The book has three parts – one set of essays on reading, another on ‘seeing’, and the third on assorted subjects, including feminism, Yugoslavia, and intellectualism. Who is a true aesthete, she asks throughout the book – one who reduces the set of what can be considered beautiful by a restrictive set of formal rules, or one who is able to see – and help others see – beauty in a large number of things? Ruling in favour of the latter, she then demonstrates the truth in the statement by writing with authority and verve on so many subjects – photography, garden art, medieval Dutch paintings, modern art, cinema, ballet, modern dance forms, Japanese puppet shows (bunraku) and opera. Her analysis of these topics was highly instructive for a layman like me, and while the section on reading was the one that resonated most with my own interests, there was much to learn for me there as well. Sontag peppers her essays in this section with the works of writers she admires, dissecting them to illustrate her many points about reading and writing. I had never previously heard of many of these writers – Glenway Wescott, Elizabeth Hardwick, Machado de Assis, Adam Zagajewski, Robert Walser, Danilo Kis, Witold Gombrowicz and Juan Rulfo (two Americans, a Brazilian, two Poles, a Scot, a Serb, and a Mexican). She also discusses authors that I had always wanted to read (Ford Madox Ford, Josef Brodsky, WG Sebald), and then, finally, two (only two!) whose works I am familiar with – Roland Barthes and Jorge Luis Borges. Reading Sontag on Barthes, in particular, was exhilarating, and vertiginious – I am conscious that I am now writing about my thoughts when I read Sontag’s writings about what she feels about a writer (Roland Barthes) who mostly wrote about the art of writing – it is like I am stepping between two mirrors, the one called Reading, the other Writing.

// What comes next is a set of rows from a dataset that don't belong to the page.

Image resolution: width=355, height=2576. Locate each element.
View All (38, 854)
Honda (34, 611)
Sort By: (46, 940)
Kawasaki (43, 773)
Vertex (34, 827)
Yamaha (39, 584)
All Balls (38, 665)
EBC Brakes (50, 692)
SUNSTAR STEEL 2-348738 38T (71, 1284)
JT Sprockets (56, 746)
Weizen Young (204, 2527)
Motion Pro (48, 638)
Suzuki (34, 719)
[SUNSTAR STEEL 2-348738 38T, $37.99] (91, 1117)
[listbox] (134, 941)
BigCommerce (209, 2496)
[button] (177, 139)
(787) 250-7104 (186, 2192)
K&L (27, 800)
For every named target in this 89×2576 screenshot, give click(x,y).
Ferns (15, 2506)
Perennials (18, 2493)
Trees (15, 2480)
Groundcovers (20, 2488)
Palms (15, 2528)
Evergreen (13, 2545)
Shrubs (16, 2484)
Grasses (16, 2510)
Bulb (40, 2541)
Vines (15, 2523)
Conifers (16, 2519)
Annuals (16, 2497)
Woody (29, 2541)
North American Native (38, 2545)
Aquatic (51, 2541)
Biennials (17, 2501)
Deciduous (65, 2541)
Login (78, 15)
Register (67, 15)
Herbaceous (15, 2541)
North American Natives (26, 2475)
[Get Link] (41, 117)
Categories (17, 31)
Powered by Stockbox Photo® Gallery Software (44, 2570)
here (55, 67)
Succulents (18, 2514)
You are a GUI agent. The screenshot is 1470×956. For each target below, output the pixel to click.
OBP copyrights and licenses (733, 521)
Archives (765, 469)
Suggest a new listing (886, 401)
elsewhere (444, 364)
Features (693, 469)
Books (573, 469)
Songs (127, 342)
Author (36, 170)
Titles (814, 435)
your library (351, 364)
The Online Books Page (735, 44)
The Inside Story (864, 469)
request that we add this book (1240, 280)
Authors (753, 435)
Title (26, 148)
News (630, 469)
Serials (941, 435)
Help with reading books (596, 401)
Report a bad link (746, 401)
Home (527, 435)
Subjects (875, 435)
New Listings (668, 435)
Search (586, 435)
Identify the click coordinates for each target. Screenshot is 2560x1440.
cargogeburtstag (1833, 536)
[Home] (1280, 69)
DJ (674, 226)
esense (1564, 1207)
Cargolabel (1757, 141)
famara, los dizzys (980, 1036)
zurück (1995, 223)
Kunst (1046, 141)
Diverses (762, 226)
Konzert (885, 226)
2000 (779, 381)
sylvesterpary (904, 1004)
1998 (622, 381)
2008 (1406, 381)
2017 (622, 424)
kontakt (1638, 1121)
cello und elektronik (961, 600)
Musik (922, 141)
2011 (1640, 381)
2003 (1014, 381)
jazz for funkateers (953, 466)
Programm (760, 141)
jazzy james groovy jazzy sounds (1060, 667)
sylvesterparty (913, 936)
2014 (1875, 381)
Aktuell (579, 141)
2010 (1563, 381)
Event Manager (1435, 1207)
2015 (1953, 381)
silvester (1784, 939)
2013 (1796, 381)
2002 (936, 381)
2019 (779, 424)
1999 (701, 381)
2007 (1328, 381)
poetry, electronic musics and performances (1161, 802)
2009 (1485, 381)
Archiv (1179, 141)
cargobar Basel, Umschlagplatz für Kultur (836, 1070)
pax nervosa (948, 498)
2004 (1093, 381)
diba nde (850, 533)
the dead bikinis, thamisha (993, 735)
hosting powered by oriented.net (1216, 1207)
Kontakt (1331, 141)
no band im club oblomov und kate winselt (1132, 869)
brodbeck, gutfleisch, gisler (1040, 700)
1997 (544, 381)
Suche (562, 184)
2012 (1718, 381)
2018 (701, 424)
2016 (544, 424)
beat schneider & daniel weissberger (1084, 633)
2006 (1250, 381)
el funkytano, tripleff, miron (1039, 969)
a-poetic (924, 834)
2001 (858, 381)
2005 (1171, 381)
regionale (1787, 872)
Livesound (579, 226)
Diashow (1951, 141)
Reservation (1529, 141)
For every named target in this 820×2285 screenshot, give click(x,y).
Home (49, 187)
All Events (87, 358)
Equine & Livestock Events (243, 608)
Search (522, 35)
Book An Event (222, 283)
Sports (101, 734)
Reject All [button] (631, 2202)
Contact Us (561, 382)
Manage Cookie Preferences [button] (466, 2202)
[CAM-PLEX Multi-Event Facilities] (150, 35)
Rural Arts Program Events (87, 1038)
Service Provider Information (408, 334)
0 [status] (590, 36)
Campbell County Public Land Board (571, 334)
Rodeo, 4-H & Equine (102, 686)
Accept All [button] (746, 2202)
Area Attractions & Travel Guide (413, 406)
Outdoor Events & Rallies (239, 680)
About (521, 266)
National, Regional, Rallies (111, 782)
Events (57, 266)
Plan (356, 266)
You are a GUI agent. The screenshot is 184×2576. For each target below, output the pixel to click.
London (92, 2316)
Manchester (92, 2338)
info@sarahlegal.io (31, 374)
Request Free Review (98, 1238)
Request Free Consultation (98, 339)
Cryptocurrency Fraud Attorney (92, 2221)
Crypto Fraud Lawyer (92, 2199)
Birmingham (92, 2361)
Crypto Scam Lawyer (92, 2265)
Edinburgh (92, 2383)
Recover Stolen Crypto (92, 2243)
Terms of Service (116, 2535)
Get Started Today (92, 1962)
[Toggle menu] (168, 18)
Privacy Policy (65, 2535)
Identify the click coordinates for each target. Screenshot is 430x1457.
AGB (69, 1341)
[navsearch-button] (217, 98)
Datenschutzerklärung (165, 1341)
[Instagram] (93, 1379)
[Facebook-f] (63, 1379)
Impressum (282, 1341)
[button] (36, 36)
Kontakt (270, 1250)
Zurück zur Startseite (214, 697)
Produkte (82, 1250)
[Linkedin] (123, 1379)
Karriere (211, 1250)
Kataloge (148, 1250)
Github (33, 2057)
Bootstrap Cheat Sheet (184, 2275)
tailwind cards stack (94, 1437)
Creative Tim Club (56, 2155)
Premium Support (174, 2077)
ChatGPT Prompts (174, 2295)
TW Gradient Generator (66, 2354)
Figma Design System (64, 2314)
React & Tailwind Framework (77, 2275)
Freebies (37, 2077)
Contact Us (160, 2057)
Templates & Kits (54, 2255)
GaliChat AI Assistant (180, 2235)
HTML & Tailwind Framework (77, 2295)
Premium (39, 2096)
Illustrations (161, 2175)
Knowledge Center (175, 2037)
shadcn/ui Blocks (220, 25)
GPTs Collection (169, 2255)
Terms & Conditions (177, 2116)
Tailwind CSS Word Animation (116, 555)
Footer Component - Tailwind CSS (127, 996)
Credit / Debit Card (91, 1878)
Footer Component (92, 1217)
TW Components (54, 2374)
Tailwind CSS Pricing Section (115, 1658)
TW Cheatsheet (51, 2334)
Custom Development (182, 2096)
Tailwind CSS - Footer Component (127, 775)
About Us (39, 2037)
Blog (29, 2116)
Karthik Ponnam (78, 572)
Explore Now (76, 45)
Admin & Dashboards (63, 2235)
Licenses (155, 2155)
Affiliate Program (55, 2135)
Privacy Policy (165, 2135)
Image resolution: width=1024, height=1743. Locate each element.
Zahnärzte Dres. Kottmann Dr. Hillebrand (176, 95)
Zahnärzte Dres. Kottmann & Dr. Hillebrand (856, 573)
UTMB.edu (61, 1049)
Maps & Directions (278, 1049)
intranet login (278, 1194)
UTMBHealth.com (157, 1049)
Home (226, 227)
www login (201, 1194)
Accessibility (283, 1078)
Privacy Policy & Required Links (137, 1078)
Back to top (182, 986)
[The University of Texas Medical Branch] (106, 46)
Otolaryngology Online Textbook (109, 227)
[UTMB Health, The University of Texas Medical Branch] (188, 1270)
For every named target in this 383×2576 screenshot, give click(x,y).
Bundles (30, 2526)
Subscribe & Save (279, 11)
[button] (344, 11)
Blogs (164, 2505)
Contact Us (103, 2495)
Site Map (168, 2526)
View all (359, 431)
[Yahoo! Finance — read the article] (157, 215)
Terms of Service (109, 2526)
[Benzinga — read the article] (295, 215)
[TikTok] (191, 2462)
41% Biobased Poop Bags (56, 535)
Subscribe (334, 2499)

Susan Sontag was possibly the last of her kind – the American Intellectual. As someone who made it her lifelong business to be aware of and interested in all cultural and moral questions everywhere, she realized that the biggest moral question of our times is the obsolescence of intellectualism itself. When asked about the relevance and role of intellectuals in today’s world, she had this to say:
“There are two tasks for intellectuals …one task, educational, is to promote dialogue, support the right of a multiplicity of voices to be heard, strengthen scepticism about received opinion… the other task is adversarial. There has been a daunting shift in moral attitudes …its hallmark is the discrediting of all idealisms…of high standards of all kinds, cultural as well as moral.”
To keep the standards of civilization high, to confront and confound the forces of ignorance and brutality that question the need for standards, that is what the world needs intellectuals like Susan Sontag for.